Data section:
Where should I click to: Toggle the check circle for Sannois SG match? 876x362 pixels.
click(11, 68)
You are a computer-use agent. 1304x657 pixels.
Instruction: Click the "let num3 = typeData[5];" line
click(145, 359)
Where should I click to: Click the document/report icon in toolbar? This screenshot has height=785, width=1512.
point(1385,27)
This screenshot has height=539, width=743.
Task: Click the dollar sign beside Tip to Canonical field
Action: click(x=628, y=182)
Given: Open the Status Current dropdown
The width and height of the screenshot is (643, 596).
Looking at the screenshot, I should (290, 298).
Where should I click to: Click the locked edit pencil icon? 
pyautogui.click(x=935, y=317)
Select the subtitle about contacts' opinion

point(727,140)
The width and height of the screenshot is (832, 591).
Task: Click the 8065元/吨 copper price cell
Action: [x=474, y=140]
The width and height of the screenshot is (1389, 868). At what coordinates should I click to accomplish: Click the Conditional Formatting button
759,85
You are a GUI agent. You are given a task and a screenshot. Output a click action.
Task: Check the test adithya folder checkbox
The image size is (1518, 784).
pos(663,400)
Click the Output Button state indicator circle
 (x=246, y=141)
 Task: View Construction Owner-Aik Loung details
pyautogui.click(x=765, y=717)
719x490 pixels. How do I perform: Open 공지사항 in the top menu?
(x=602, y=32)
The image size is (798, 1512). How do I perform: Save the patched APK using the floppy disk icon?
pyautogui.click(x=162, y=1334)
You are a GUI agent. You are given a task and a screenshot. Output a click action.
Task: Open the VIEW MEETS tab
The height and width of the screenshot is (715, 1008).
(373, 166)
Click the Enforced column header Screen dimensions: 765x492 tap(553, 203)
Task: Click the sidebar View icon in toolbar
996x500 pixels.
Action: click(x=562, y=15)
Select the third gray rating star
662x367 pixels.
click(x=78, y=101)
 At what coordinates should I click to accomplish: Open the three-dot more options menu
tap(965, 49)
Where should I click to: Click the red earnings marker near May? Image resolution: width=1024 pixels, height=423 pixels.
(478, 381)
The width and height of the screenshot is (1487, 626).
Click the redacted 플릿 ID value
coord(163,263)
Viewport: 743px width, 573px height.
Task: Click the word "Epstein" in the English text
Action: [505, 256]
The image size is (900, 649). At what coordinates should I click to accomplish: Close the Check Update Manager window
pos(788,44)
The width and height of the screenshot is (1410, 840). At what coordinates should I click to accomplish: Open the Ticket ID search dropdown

Activity:
When you reach the line in the material above that holds "Task: View Construction", begin reproducing lines exactly, and stop after the line that holds "The width and height of the screenshot is (1487, 626).".

Finished exercise:
 Task: View Construction Owner-Aik Loung details
pyautogui.click(x=765, y=717)
719x490 pixels. How do I perform: Open 공지사항 in the top menu?
(x=602, y=32)
The image size is (798, 1512). How do I perform: Save the patched APK using the floppy disk icon?
pyautogui.click(x=162, y=1334)
You are a GUI agent. You are given a task and a screenshot. Output a click action.
Task: Open the VIEW MEETS tab
The height and width of the screenshot is (715, 1008).
(373, 166)
Click the Enforced column header Screen dimensions: 765x492 tap(553, 203)
Task: Click the sidebar View icon in toolbar
996x500 pixels.
Action: click(x=562, y=15)
Select the third gray rating star
662x367 pixels.
click(x=78, y=101)
 At what coordinates should I click to accomplish: Open the three-dot more options menu
tap(965, 49)
Where should I click to: Click the red earnings marker near May? Image resolution: width=1024 pixels, height=423 pixels.
(478, 381)
The width and height of the screenshot is (1487, 626).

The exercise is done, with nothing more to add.